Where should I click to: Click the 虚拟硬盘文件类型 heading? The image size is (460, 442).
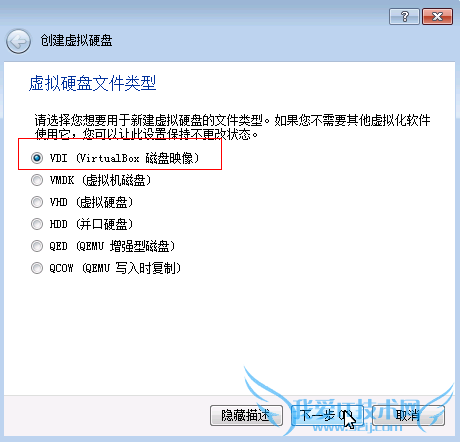(93, 83)
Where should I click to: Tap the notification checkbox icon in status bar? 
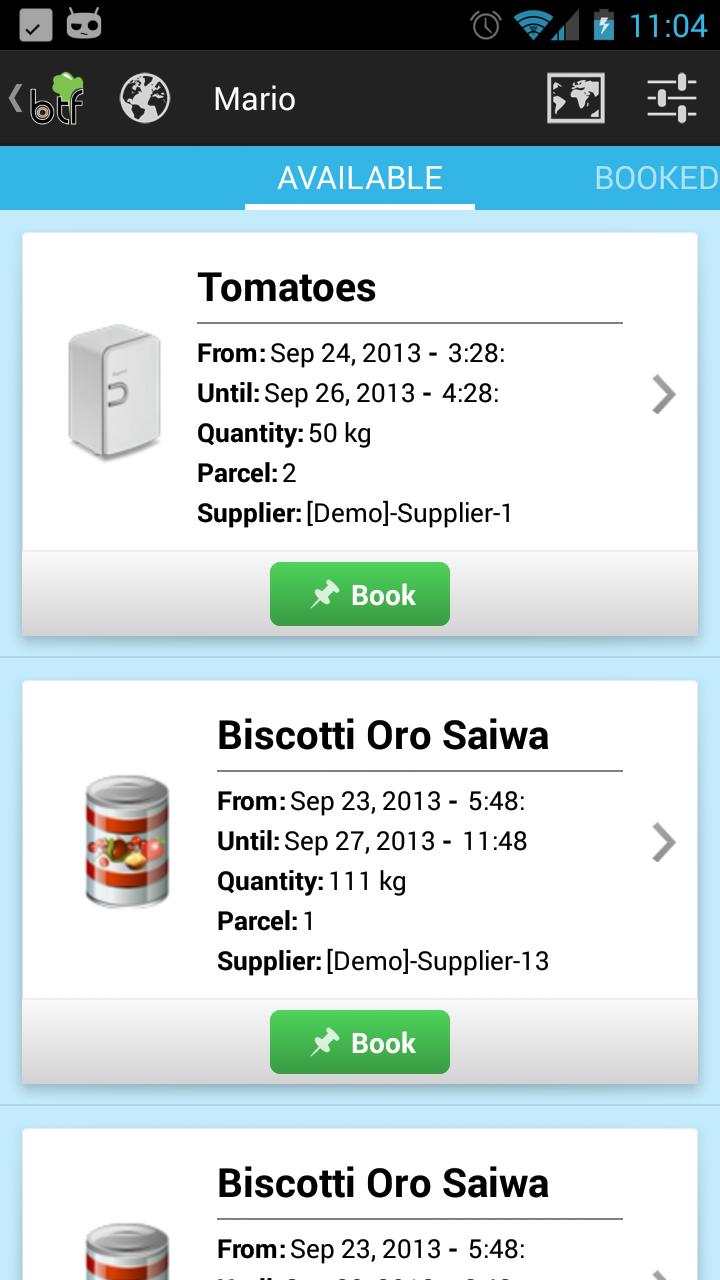tap(35, 25)
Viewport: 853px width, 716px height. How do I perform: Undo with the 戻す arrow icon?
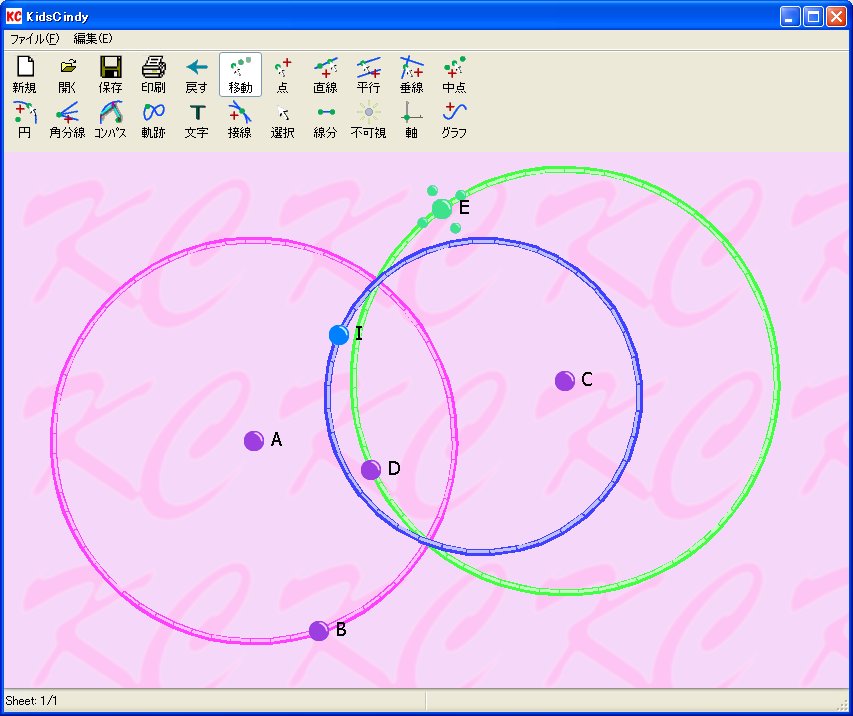[x=197, y=74]
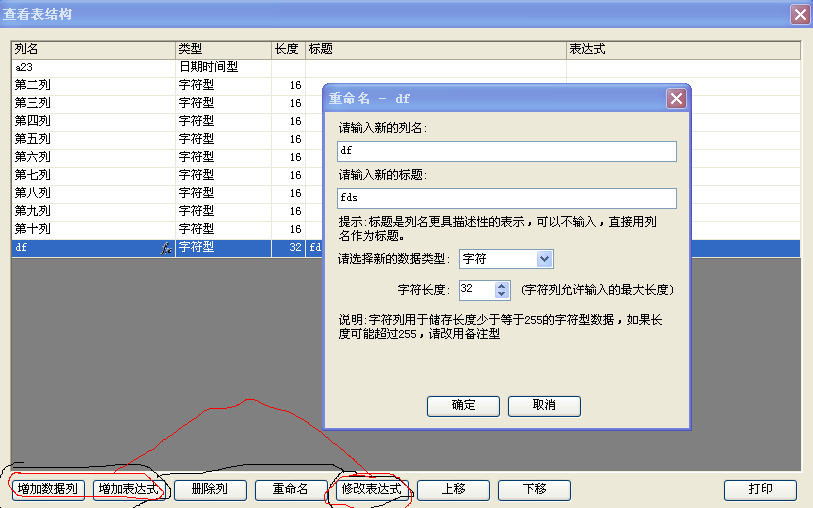Click the 删除列 button

tap(210, 490)
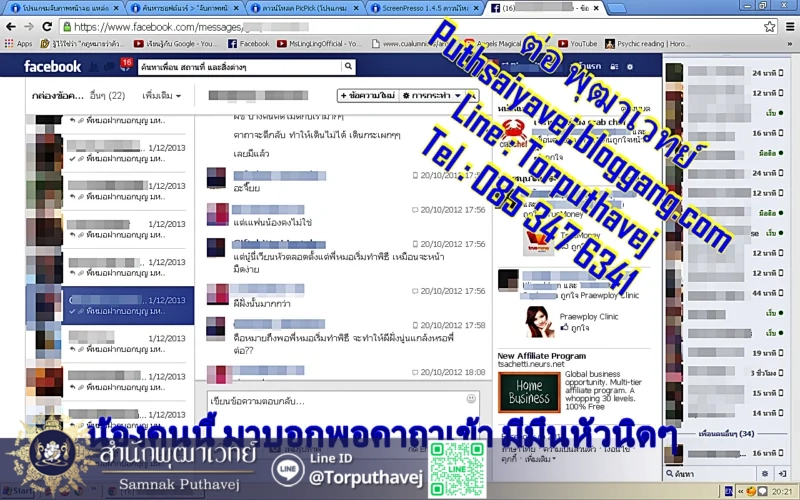Click the browser reload button
Image resolution: width=800 pixels, height=500 pixels.
click(47, 27)
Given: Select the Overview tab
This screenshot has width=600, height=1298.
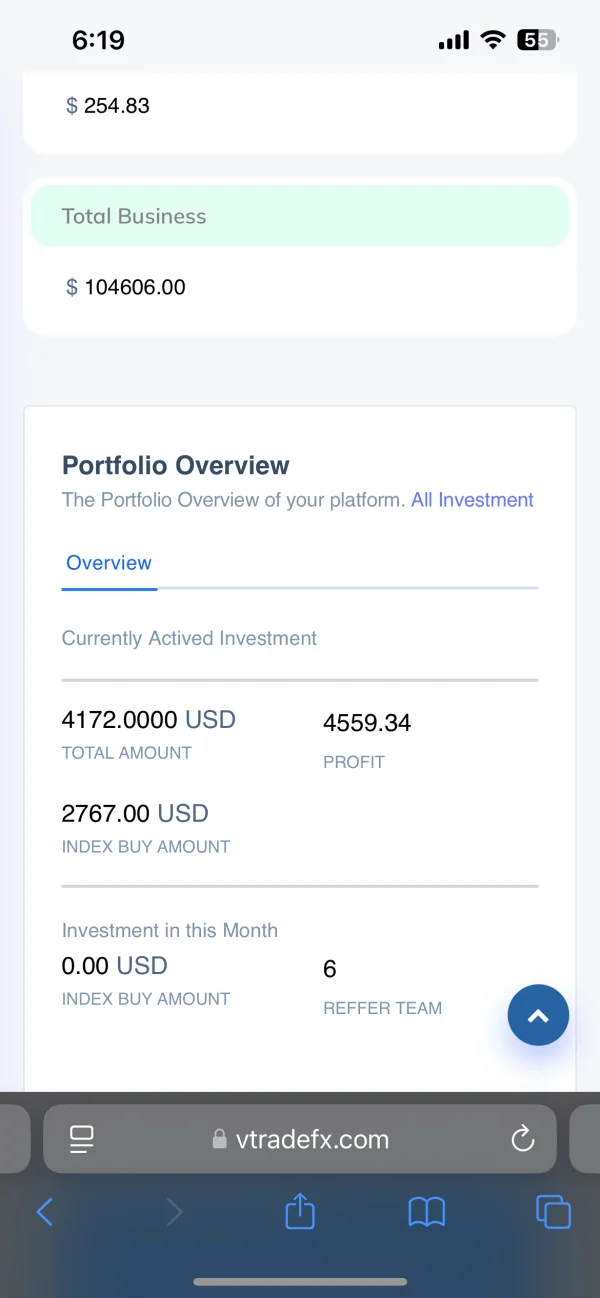Looking at the screenshot, I should (x=109, y=563).
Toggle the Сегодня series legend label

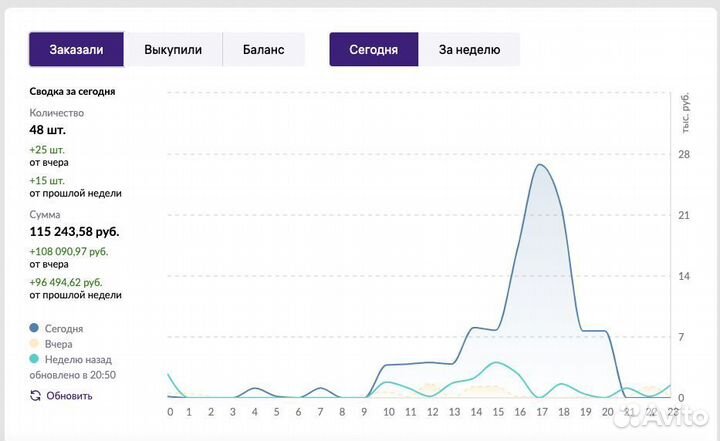pyautogui.click(x=64, y=328)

###

I need the lines from the line holding "This screenshot has width=600, height=1298." through the end of the material, inclusive, restated word for word and without pictures.

> _Solution to the exercise_:
This screenshot has width=600, height=1298.
Looking at the screenshot, I should (x=109, y=563).
Toggle the Сегодня series legend label

pyautogui.click(x=64, y=328)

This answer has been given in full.